While creating a normal logical backup of a 1.3TB replica, its state changes to errored after about 16 hours of run with the following:
check for concurrent jobs: getting pbm object: create PBM connection to mongo-rs0-2.mongo-rs0.mongo.svc.cluster.local:27017,mongo-rs0-0.mongo-rs0.mongo.svc.cluster.local:27017,mongo-rs0-1.mong-rs0.mongo.svc.cluster.local:27017: create mongo connection: create mongo client: failed to find CERTIFICATE
The backup job however still progresses and completes, but I’m unsure as to the validity of the backup it creates (and the fact that I doubt it’s possible to restore from that unless manually changing its status to success)
+1 same issue, but with a much lighter base (1GB)
create pbm object: create PBM connection to prod-mongodb-rs0-0.prod-mongodb-rs0.mongo.svc.cluster.local:27017,prod-mongodb-rs0-1.prod-mongodb-rs0.mongo.svc.cluster.local:27017,prod-mongodb-rs0-2.prod-mongodb-rs0.mongo.svc.cluster.local:27017: create mongo connection: create mongo client: failed to find CERTIFICATE
PSMDB Operator 1.14.0
Would you need any additional info, please ask
I think it’s possible for it to be related to this, and as @Sergey_Pronin says, the backups are good but indicating a wrong failed status.

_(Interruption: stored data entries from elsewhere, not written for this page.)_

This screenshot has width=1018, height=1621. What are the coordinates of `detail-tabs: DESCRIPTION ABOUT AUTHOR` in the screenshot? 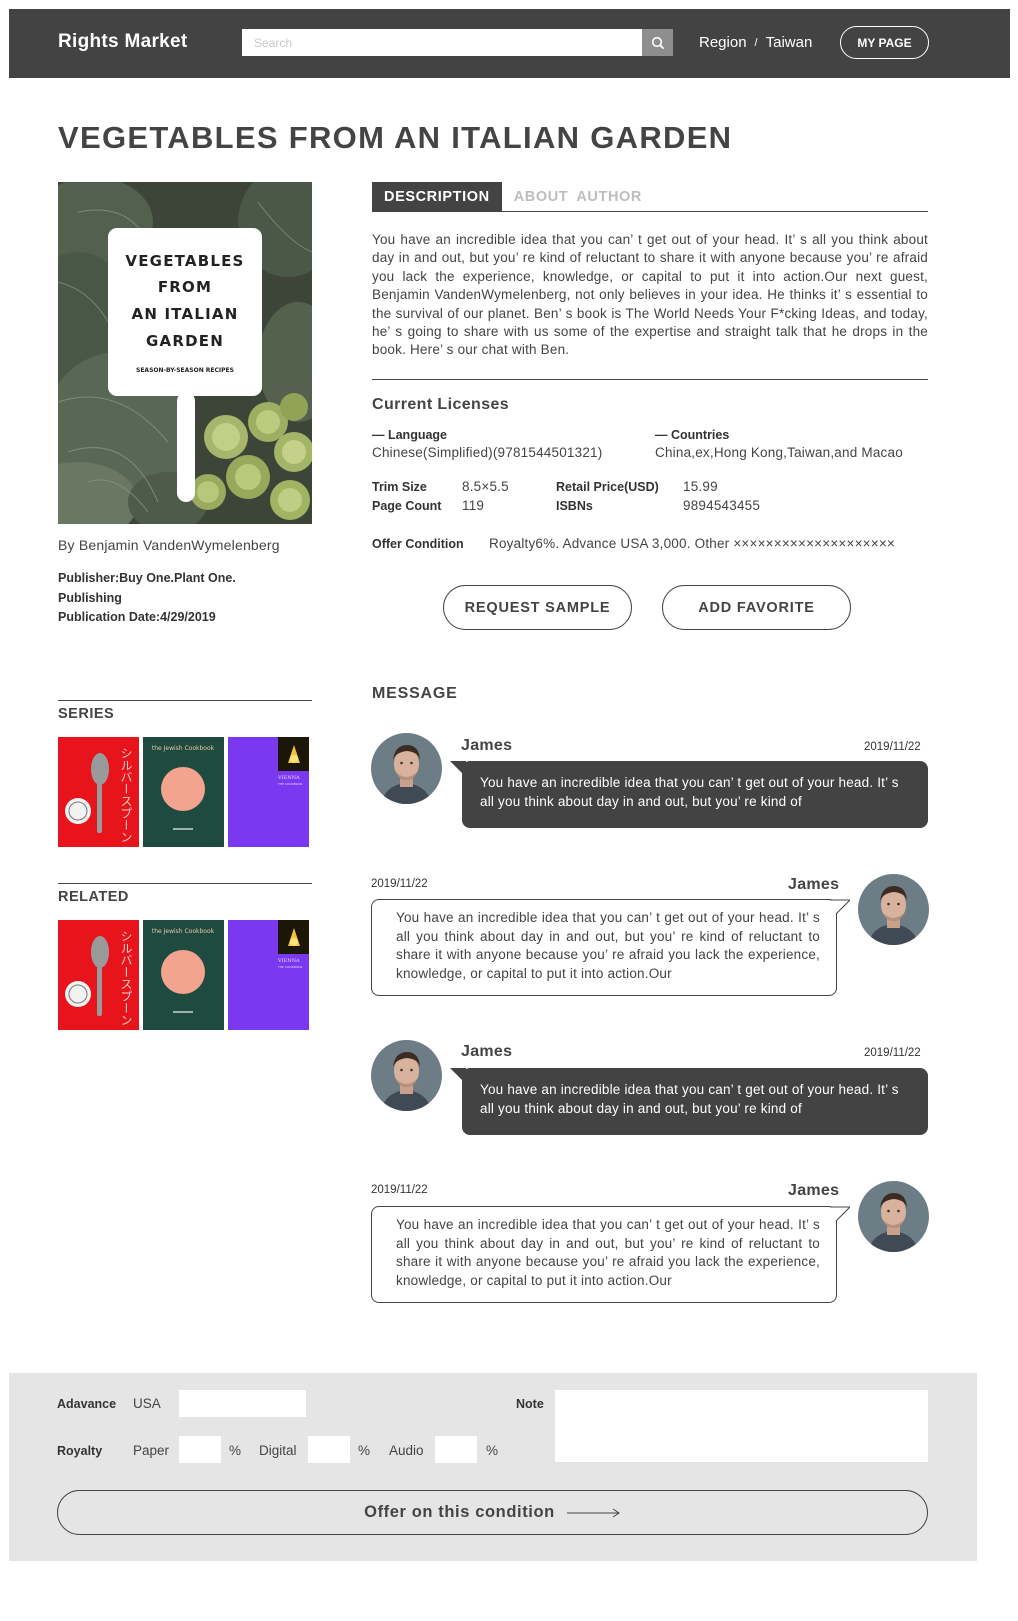 It's located at (650, 197).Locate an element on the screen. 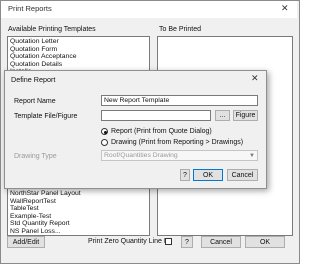 Image resolution: width=320 pixels, height=264 pixels. template-list-item: WallReportTest is located at coordinates (33, 202).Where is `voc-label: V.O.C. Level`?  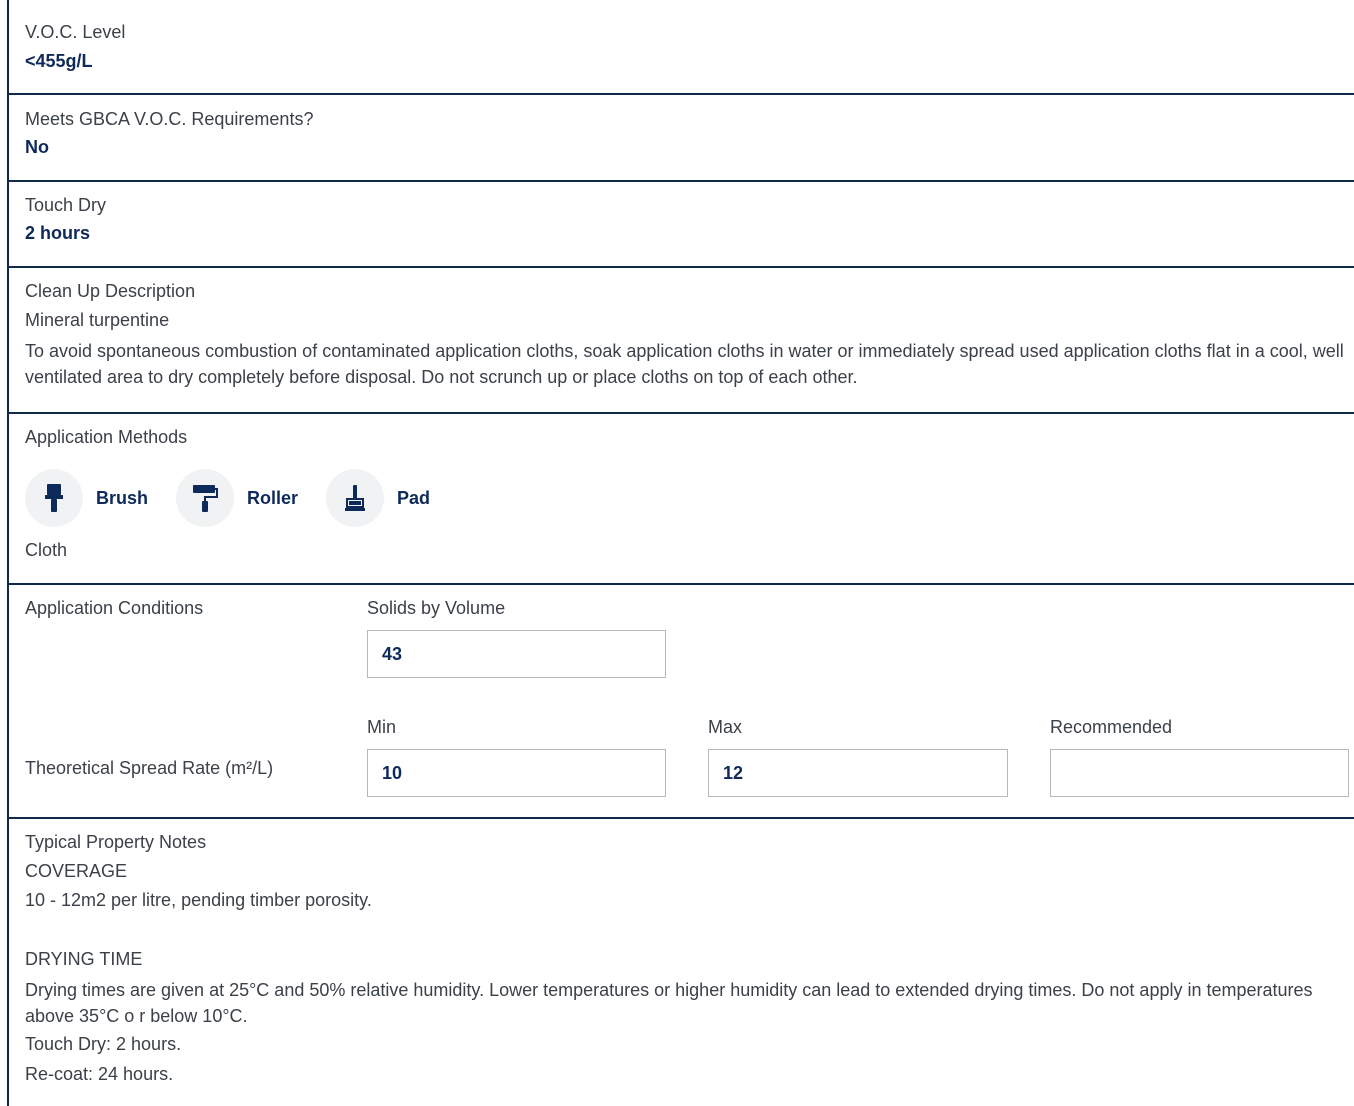
voc-label: V.O.C. Level is located at coordinates (76, 32).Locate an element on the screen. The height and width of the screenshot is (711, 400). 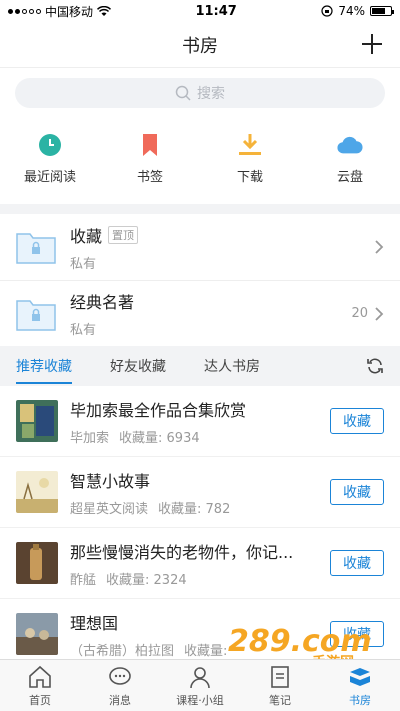
list-item-author: 酢艋 is located at coordinates (84, 580).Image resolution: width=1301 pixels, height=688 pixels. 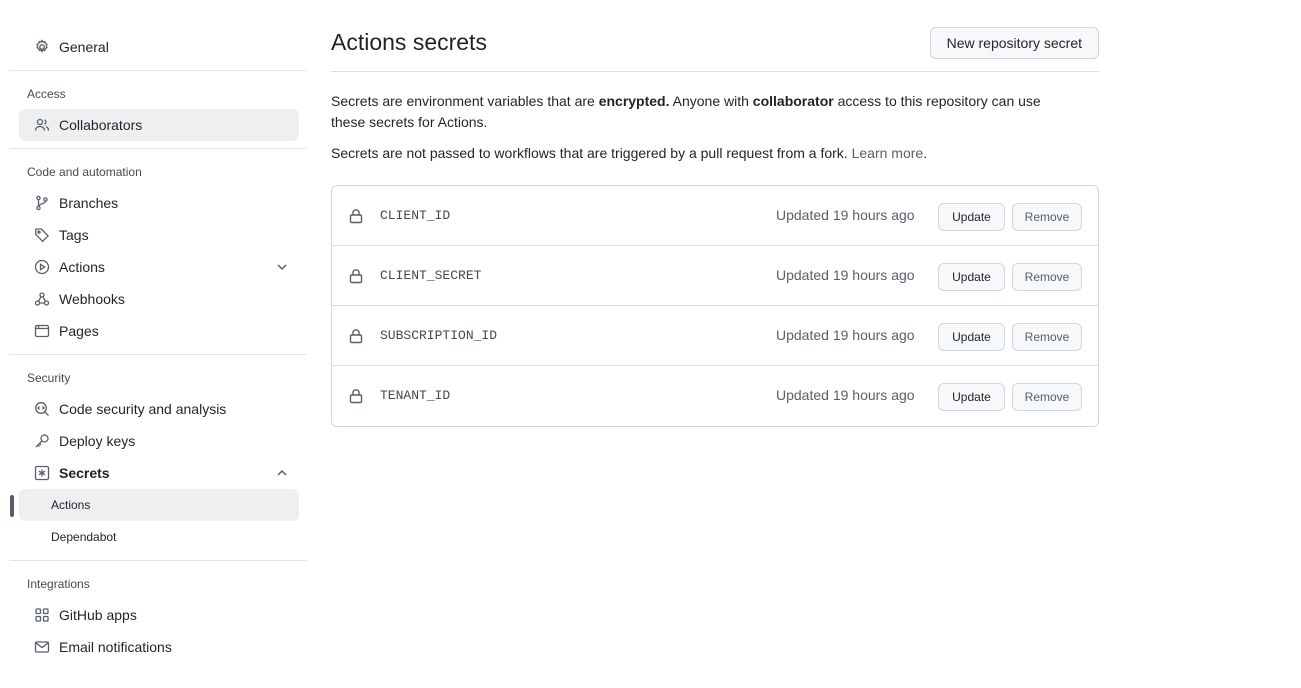 What do you see at coordinates (84, 172) in the screenshot?
I see `group-title-code-automation: Code and automation` at bounding box center [84, 172].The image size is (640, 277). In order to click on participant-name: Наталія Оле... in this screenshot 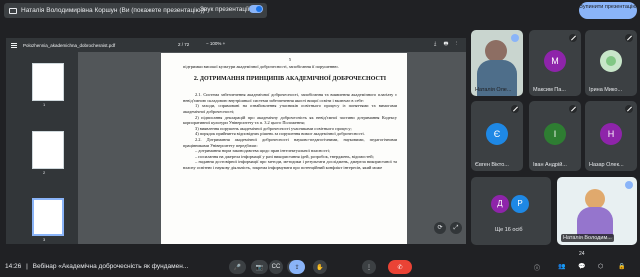, I will do `click(494, 90)`.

I haven’t tried restoring from those failed ones though.
Same problem here and in my case, it’s not related to this. I think it is a problem with deploy certificates, i have two environments and i’ve done an operator upgrade from 1.9.0 to 1.14.0, in development it is working as expected, i got backups in S3 but in production, i got this error. Comparing both environments, i’ve only seen that the certificates doesn’t upgrade properly like in development, i say this because in ArgoCD the objects of each app are different, not the same result. In development, i see two secret objects for certificates but they aren’t in production so i’m guessing something is happening there.
@Semantic @aporrinali is it happening to any backup resource?
What do you mean by a resource in this case?
@Semantic I’m talking about
psmdb-backup. In other words - if you try manual backup through creating a psmdb-backup resource - is it always erroring out or there is a chance that it goes through?
Correct my backups are only done manually at the moment. Some clusters happen to work, some don’t even though I retried them a couple times.